Head coach Will Wade was terminated for cause on Saturday, March 12, after LSU received word of “multiple charges alleging Coach Wade’s personal involvement in — or awareness of — Level I misconduct,” as university president William F. Tate and athletic director Scott Woodward wrote in an open letter to the LSU community that afternoon.
That language is vague, but ESPN’s open records request for the NCAA’s notice of allegations yielded more answers …
Why did LSU fire their basketball coach? Here's what we know.

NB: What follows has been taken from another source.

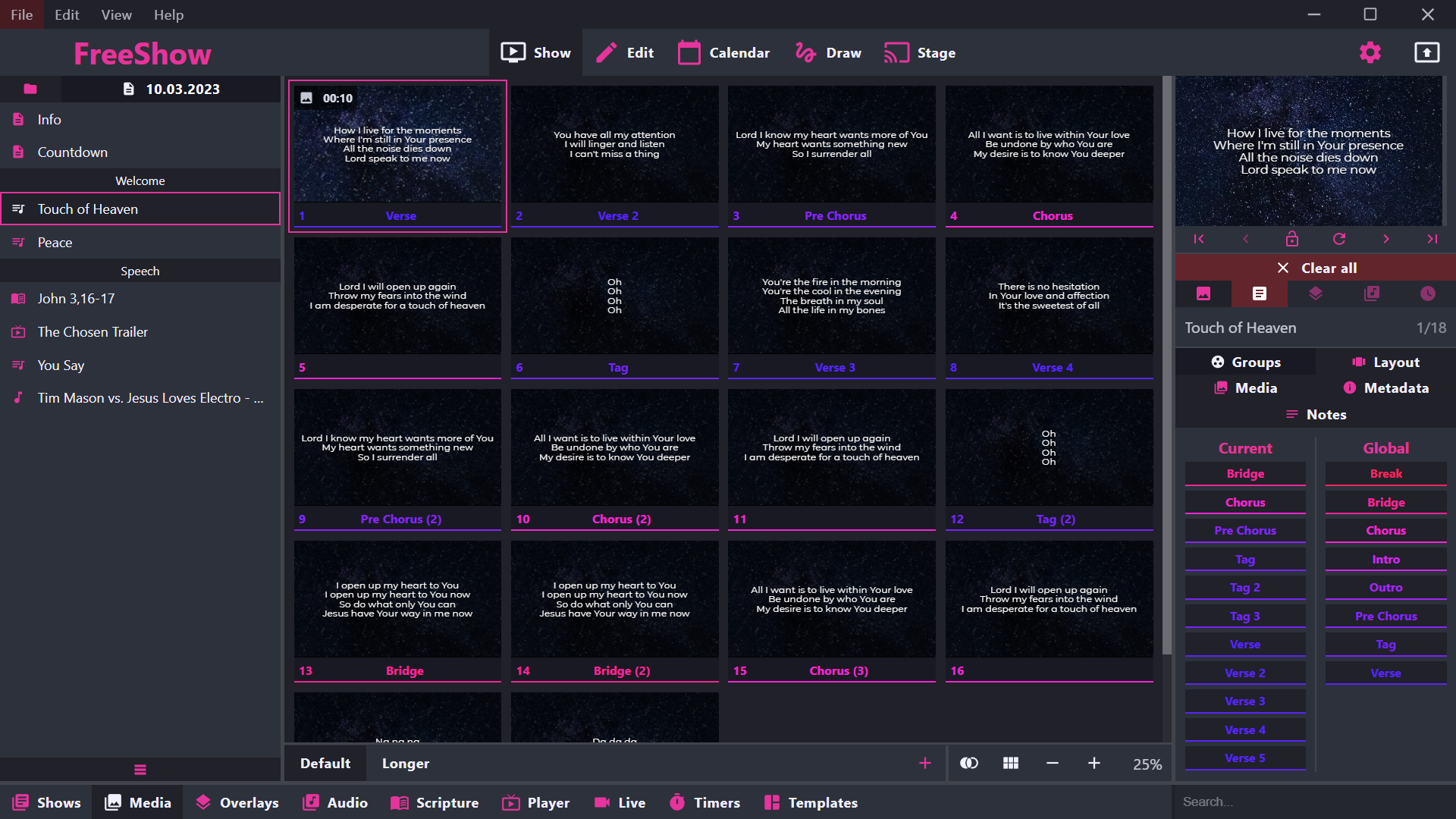
Task: Open Draw mode
Action: [x=827, y=52]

In documents that ESPN obtained in August 2020, the NCAA noted allegations that Wade had “arranged for, offered and/or provided impermissible payments, including cash payments, to at least 11 men’s basketball prospective student-athletes, their family members, individuals associated with the prospects and/or nonscholastic coaches in exchange for the prospects’ enrollment at LSU.”
Now Wade has been accused of five Level I violations and one Level II violation, according to the new NCAA notice obtained by ESPN. And one of the Level I violations alleges that Wade made “impermissible cash payments to the former fiancée of a student-athlete in order to buy her silence regarding prior and current impermissible inducements to student-athletes or prospective student-athletes.”
In another accusation, the NCAA alleges that Wade made payments to an individual with sway on where a prospect would play college basketball — and that he “directed that payments be made to [the individual] from a bank account in the name of Wade’s spouse that Wade and his spouse treated as a joint account.”
In their letter, Tate and Woodward said that Wade’s firing is “not an acknowledgement of agreement with any of the allegations,” vowing that the school will conduct “an exhaustive and objective examination of the relevant facts and applicable NCAA regulations.”
The university also terminated the contract for associate men’s basketball Bill Armstrong, who is accused of one Level I violation and one Level II violation.
“We can no longer subject our University, Department of Athletics, and — most importantly — our student-athletes, to this taxing and already lengthy process without taking action,” Tate and Woodward wrote. “Our responsibility to protect and promote the integrity and well-being of our entire institution and our student-athletes will always be paramount.”
Kevin Nickelberry became LSU’s interim coach after Wade’s ouster.
Kevin Nickelberry, who was Howard University’s head men’s basketball coach for nearly a decade before becoming assistant coach at LSU, is filling in as interim coach for the rest of the Tigers’ season.
Nickelberry learned about his new position in a meeting with Tate and Woodward on Saturday. Three minutes later, he had to address the team. “What I told the players in that first meeting was, all we can control is the next week — or, I hope, two or three weeks,” he told The Washington Post last week. “None of us knows what’s coming after that. Some guys will graduate. Some will have a shot at the NBA. Some will be auditioning — for the new coach here or for a coach at another school.”
He went on: “What I wanted them to understand was that we are a very good basketball team and to play in the NCAA tournament is an opportunity that may or may not come again. Nothing’s guaranteed. I told them I understood this was a unique and extraordinary circumstance. But we had five days to get our mojo back.”